## Source text
▼▼▼

Okay, there’s a little adventure in there, but it’s mostly grapes. The exceptions are Dion, who I run into again, and who tries to pressure me into suggesting that Glarthir be arrested, and Glarthir himself, who is angry with me for not meeting him behind the chapel.

While I’m finding these Skingradians alternately extremely dull or fairly annoying, I’m still interested in seeing what sort of house might be for sale in town. After all, I don’t want to live in inns forever. I want a place for myself, to display my treasures, such as… well, I’ve got that wolf-fork, anyway. It’s a conversation piece!

I pick up a tip that I should visit the castle and speak to an Orc named Shum gro-Yarug if I’m interested in a house. I track him down and engage in the usual mode of chit-chat, in which I watch his face carefully to determine if he prefers being threatened, joked with, admired, or bragged to, and then engage in some combination of the four. Which is odd. I mean, if I know the guy hates jokes, why would every fourth thing out of my mouth be a joke?

It takes a lot of talk, and one cash bribe, to even get him to trust me enough to even mention the house for sale.

Well, okay, fair enough. I can accept that, but I think I should get my 12 septim bribe back, at least. Plus, walking slowly everywhere really eats up time and the day is almost over.

▲▲▲

## List of tasks
#1 In the Skingrad passage, how large was the cash bribe paid to get the house mentioned?
#2 Reproduce the part of the Skingrad passage that opens with the words containing "Okay, there’s a" and closes with "a conversation piece!".
#3 According to the Skingrad passage, which four ways of treating Shum gro-Yarug does the narrator look for in his face during chit-chat?

## Dataset excerpt

▼▼▼

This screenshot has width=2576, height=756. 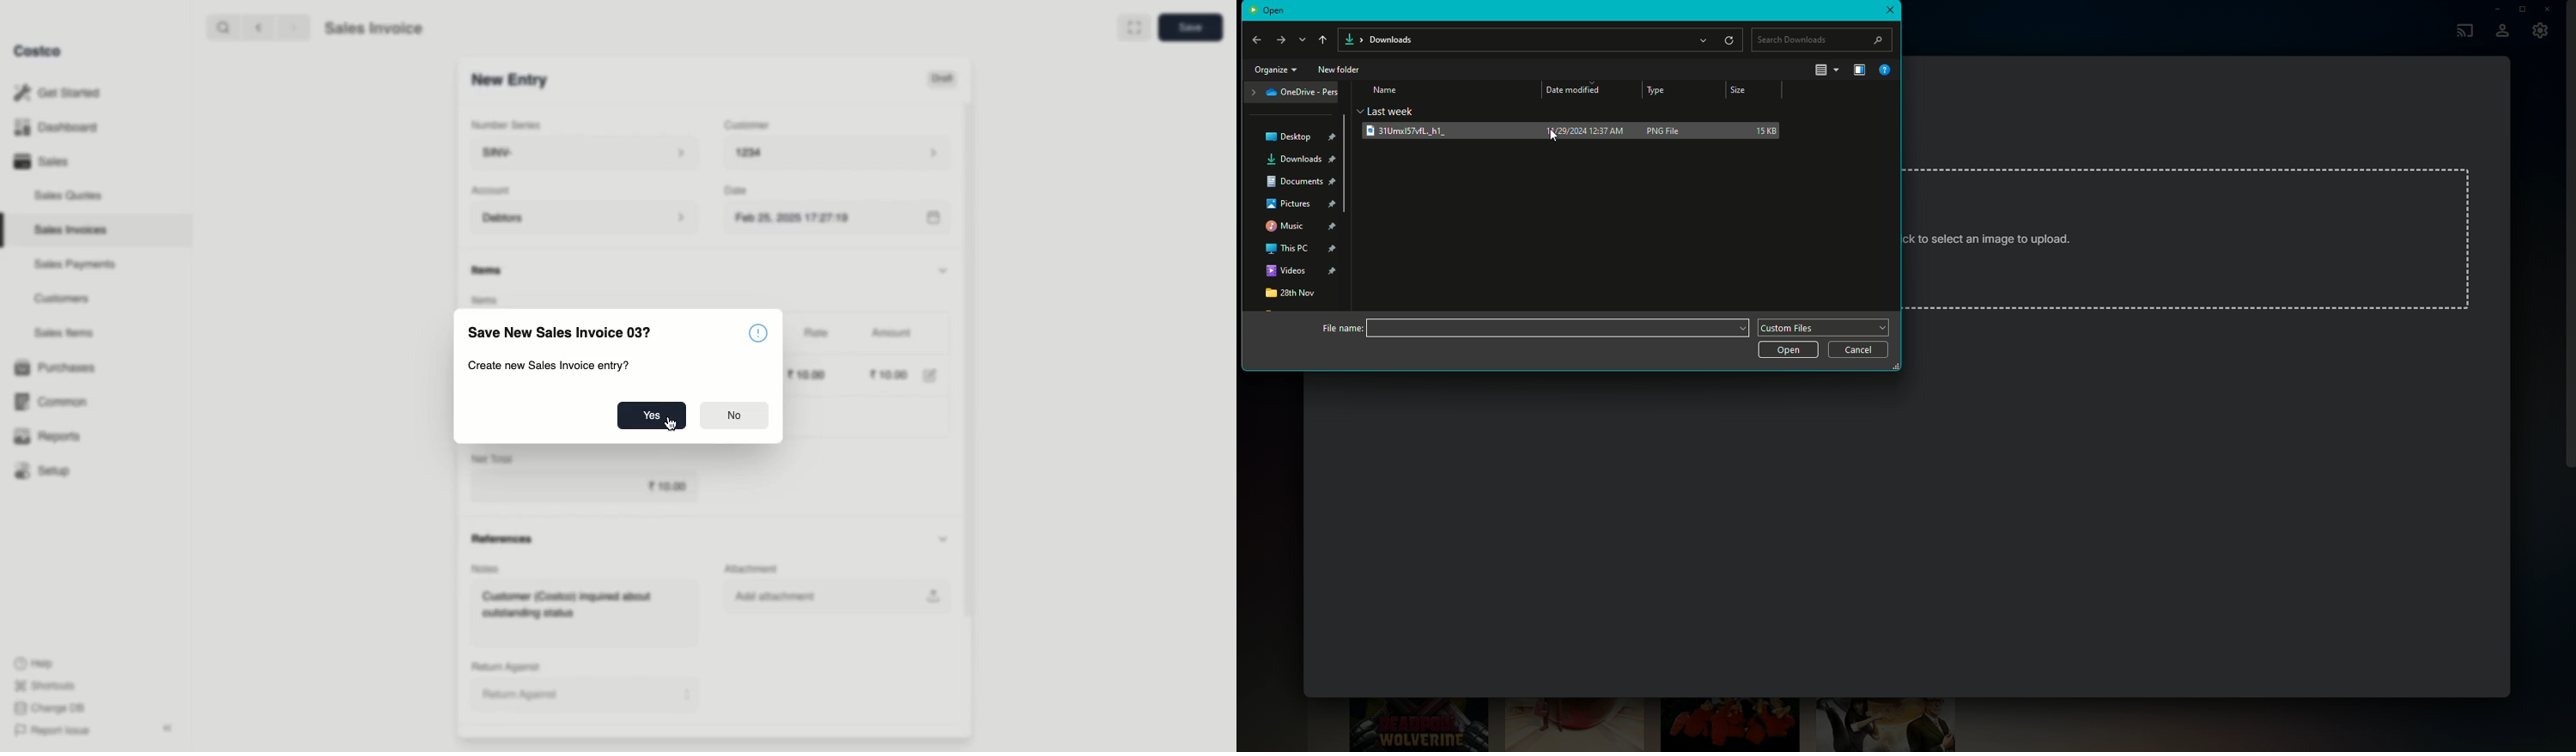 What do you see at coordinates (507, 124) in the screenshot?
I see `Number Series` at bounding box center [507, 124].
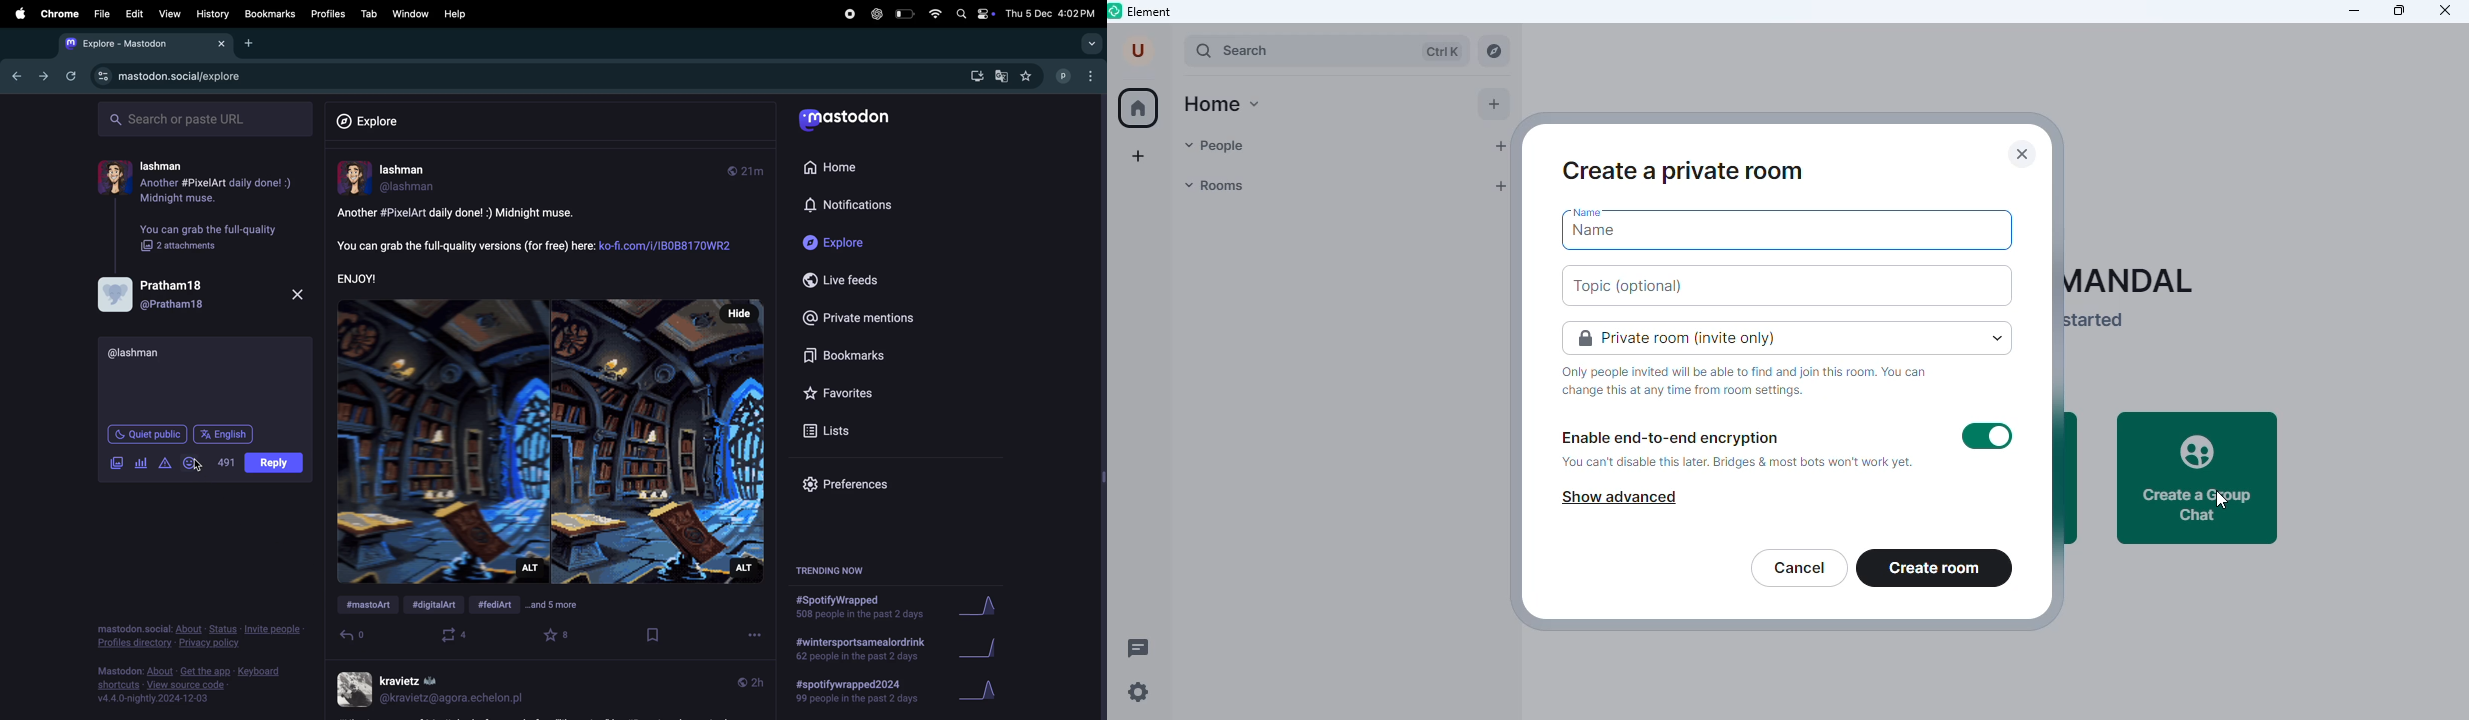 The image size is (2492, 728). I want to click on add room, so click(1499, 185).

▲▲▲

## Completed exercise
#1 12 septims.

#2
Okay, there’s a little adventure in there, but it’s mostly grapes. The exceptions are Dion, who I run into again, and who tries to pressure me into suggesting that Glarthir be arrested, and Glarthir himself, who is angry with me for not meeting him behind the chapel.

While I’m finding these Skingradians alternately extremely dull or fairly annoying, I’m still interested in seeing what sort of house might be for sale in town. After all, I don’t want to live in inns forever. I want a place for myself, to display my treasures, such as… well, I’ve got that wolf-fork, anyway. It’s a conversation piece!

#3 Being threatened, joked with, admired, or bragged to.